● **Task to complete**:
Go through the data below and report how many lines contain "Jucării"; the reply holds only that number.

● **Input data**:
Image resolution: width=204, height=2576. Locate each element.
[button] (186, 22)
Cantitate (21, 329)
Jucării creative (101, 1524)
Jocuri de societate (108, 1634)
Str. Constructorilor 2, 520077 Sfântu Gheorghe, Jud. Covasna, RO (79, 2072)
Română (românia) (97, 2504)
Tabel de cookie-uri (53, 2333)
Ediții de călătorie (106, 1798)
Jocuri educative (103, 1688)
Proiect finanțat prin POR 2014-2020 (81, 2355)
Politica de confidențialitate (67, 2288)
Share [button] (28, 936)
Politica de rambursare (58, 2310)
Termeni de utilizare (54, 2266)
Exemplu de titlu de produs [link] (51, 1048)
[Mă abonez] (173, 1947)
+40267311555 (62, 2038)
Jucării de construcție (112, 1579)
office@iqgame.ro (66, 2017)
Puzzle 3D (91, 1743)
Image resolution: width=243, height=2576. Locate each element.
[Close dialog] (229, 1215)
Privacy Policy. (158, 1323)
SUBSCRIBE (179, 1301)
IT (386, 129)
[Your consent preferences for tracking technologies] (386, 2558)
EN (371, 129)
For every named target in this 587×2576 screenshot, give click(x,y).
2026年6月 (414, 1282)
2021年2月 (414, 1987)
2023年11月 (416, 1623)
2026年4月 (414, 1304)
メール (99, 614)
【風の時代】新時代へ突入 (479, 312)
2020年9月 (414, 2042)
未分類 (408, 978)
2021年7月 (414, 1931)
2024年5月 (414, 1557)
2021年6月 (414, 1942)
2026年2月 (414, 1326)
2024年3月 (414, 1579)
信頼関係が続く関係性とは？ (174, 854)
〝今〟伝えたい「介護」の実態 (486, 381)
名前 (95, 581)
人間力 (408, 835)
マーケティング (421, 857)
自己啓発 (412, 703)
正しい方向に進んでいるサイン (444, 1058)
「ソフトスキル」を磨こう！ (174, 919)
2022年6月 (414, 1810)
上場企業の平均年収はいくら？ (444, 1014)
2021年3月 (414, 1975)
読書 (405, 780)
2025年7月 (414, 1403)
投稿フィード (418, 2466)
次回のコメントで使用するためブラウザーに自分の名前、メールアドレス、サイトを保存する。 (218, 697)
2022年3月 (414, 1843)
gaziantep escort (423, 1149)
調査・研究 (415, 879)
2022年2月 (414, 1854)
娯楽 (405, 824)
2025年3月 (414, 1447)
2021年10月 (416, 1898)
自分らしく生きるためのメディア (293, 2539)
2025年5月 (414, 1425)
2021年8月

● **Response area**:
2